Face me part 1: photorealistic facial texture from a single still

A team comprising of USC ICT and Pinscreen researchers recently published a paper which has been getting a lot of attention. Entitled “Photorealistic Facial Texture Inference Using Deep Neural Networks” it’s accompanied video shows a single image being used to construct a detailed textured face.

The approach uses deep neural networks to synthesizing photorealistic facial texture and matching 3D geometry.  To demonstrate the process, the team digitized a set of historic figures from simple still images,  produced high-fidelity facial texture maps with mesoscopic skin detail.

How does this approach work?

The full explaination is contained in the official technical paper, but here is the (considerably) less technical version.
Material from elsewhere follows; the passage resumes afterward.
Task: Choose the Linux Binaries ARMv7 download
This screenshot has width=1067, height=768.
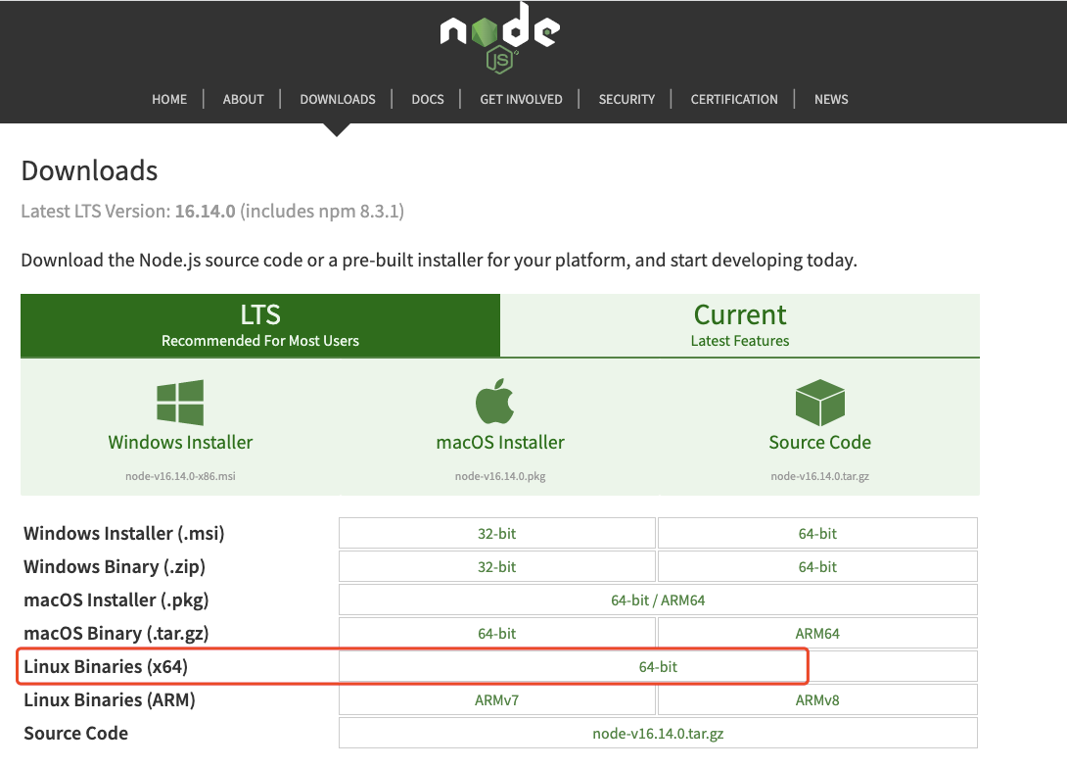Action: [x=497, y=700]
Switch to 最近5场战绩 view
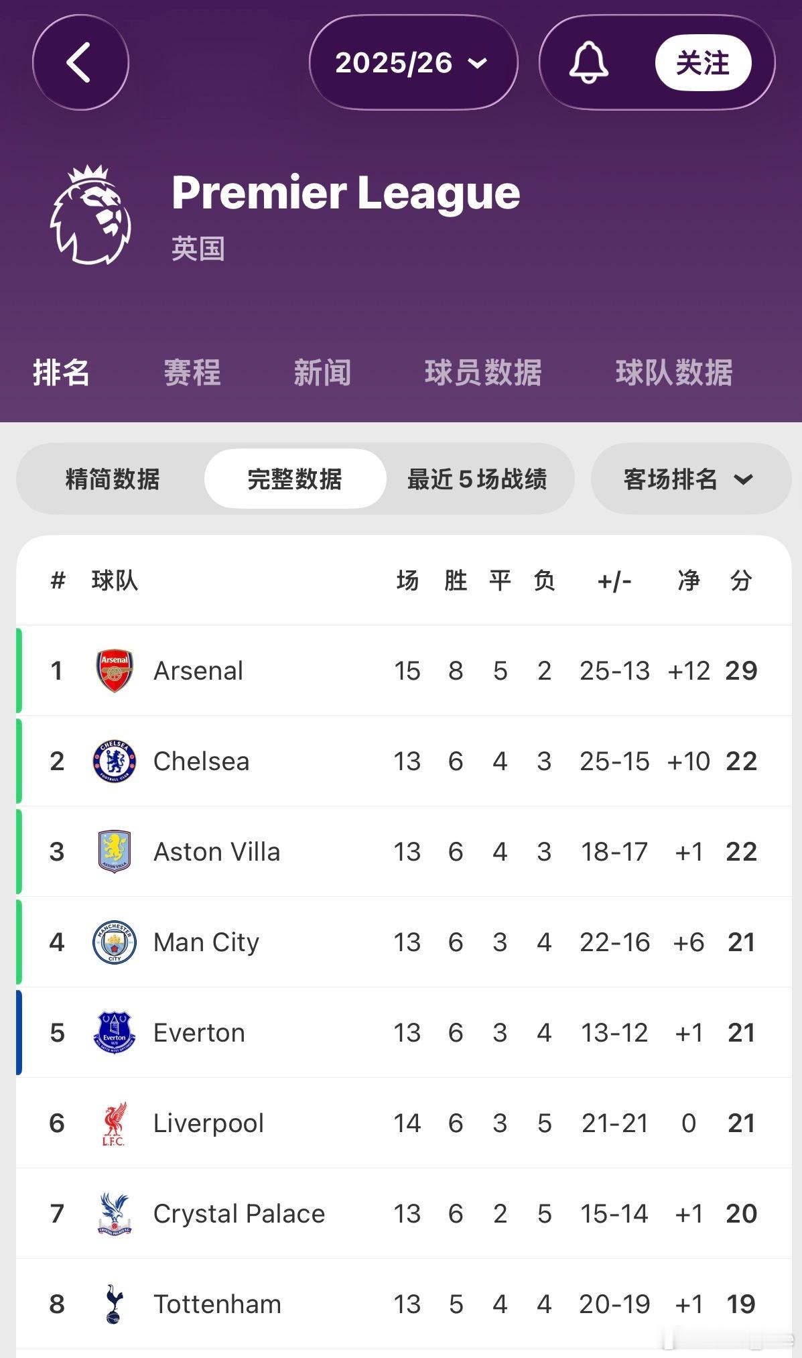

If you are well versed in the literature and technical in nature, please just read their great paper, but if you’d like the ‘VFX artist version’ suitable for a solid background understanding, then please read on.

The whole process is data driven, that is to say, that it relies on having a bunch of data already and it access this to both estimate, guess and recreate detail that is not in the original image. This is a same basic approach as much of the current AI that you have seen appearing with such interesting results in recent times. The AI used here is not so much super clever direct algorithmic programming, although it is clever, it solves the problem by learning from examples with attached meta data. If one understands enough examples of something then you can infer a lot when you see a new example. Imagine, you have tasted many foods and you know you don’t like curry. It is therefore not magic to know you wont like a menu item labelled Hot Curry, even if I have never seen it yet alone smelt or tasted it.

After an initial estimation of the shape, the computer turns its attention to the shaded texture of the skin. If the face was lit with no directional light, just ambient illumination it would be easy for the computer to get a natural neutral texture. But no normal photo is completely flatly lit, so the computer needs to estimate the texture map without shading. This is the low-frequency albedo.  The problem is made worse as a single image will only provide a partial view of the subject’s face, so not only are there shadows but obscured sections of the face texture map.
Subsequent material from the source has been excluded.